## Your goal:
Copy the lines below exactly, beginning with the line that contains "Click the Montrer button" and ending after the line that contains "Looking at the screenshot, I should (255, 30).".

## Provided data:
==*==
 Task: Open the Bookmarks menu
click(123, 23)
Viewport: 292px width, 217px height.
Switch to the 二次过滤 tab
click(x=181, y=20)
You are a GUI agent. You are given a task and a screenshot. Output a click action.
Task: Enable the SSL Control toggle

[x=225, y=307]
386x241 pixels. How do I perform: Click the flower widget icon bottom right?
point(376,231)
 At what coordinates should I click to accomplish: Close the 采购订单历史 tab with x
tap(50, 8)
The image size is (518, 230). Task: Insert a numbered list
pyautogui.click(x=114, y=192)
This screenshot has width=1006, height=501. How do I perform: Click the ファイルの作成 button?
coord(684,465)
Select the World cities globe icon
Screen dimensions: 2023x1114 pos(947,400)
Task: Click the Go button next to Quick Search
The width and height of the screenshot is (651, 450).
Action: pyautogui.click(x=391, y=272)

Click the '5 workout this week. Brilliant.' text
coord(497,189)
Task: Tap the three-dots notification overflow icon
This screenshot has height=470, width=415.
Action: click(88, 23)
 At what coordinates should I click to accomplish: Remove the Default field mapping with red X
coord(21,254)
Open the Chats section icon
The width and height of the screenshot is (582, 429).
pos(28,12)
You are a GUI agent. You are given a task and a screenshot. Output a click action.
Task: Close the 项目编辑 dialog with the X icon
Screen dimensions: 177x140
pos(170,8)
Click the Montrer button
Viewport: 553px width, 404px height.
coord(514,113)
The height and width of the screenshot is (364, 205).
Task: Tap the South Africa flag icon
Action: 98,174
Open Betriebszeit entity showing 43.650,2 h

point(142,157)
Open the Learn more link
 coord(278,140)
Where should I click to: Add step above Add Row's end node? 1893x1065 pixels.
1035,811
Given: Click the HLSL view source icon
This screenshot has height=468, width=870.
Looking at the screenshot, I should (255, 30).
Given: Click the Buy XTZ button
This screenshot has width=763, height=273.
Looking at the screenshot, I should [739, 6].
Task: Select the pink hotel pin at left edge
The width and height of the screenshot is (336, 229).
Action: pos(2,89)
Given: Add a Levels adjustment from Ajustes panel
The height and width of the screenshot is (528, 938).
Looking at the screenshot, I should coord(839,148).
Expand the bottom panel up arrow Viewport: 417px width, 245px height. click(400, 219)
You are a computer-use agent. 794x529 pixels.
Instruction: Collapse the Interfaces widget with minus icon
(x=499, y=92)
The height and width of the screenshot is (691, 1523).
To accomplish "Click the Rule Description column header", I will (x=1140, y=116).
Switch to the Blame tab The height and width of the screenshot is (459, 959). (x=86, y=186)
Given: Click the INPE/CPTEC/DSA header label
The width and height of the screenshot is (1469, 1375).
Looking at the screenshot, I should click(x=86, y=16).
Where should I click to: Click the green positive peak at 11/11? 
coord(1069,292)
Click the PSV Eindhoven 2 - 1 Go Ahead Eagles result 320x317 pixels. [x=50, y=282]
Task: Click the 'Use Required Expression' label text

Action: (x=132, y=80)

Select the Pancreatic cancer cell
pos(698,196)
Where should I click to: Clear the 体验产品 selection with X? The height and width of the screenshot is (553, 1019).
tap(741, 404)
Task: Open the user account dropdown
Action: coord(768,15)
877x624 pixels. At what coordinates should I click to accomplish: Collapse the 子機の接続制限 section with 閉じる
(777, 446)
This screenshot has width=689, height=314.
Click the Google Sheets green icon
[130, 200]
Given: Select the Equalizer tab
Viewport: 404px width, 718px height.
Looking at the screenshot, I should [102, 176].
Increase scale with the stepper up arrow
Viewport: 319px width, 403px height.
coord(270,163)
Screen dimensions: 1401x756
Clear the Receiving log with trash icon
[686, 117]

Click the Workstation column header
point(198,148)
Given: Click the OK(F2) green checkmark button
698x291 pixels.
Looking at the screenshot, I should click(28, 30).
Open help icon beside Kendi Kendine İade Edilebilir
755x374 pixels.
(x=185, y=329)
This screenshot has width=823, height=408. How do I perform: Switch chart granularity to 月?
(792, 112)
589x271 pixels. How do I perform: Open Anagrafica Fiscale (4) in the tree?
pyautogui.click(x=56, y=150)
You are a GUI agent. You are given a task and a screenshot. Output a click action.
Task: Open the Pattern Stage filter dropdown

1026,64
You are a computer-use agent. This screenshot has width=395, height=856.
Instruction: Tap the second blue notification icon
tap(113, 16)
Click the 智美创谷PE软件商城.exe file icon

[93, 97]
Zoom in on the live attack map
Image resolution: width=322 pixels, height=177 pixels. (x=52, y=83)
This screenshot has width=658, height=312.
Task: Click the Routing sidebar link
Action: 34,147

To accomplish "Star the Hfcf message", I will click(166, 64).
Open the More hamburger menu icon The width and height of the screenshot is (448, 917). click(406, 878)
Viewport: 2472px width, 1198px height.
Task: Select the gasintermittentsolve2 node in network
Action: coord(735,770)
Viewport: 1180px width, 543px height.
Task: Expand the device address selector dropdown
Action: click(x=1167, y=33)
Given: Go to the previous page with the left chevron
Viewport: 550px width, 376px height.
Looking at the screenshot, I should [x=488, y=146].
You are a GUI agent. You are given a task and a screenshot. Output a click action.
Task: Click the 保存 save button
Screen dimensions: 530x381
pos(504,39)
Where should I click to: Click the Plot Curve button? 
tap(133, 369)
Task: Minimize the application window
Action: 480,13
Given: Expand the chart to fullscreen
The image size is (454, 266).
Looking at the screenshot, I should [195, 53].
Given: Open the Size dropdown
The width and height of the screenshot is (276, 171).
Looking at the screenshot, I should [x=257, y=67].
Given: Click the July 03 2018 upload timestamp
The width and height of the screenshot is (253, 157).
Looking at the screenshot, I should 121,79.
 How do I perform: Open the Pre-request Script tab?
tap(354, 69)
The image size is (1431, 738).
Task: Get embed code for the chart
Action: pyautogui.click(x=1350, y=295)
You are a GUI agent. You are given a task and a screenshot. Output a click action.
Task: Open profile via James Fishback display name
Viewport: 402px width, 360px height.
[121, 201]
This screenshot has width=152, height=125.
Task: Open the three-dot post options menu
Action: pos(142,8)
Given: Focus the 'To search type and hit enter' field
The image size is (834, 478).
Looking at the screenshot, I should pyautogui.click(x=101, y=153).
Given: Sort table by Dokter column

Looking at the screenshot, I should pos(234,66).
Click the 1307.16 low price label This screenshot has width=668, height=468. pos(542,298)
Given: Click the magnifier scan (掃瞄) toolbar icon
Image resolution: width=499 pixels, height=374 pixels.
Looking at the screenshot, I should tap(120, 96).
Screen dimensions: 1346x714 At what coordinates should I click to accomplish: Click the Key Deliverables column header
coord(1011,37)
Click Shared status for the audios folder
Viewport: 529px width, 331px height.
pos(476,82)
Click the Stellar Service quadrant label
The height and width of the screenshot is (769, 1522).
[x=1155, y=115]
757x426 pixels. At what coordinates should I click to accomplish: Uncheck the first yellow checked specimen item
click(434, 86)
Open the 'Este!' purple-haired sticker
==*==
## Exercise solution:
Click the Montrer button
Viewport: 553px width, 404px height.
coord(514,113)
The height and width of the screenshot is (364, 205).
Task: Tap the South Africa flag icon
Action: 98,174
Open Betriebszeit entity showing 43.650,2 h

point(142,157)
Open the Learn more link
 coord(278,140)
Where should I click to: Add step above Add Row's end node? 1893x1065 pixels.
1035,811
Given: Click the HLSL view source icon
This screenshot has height=468, width=870.
Looking at the screenshot, I should (255, 30).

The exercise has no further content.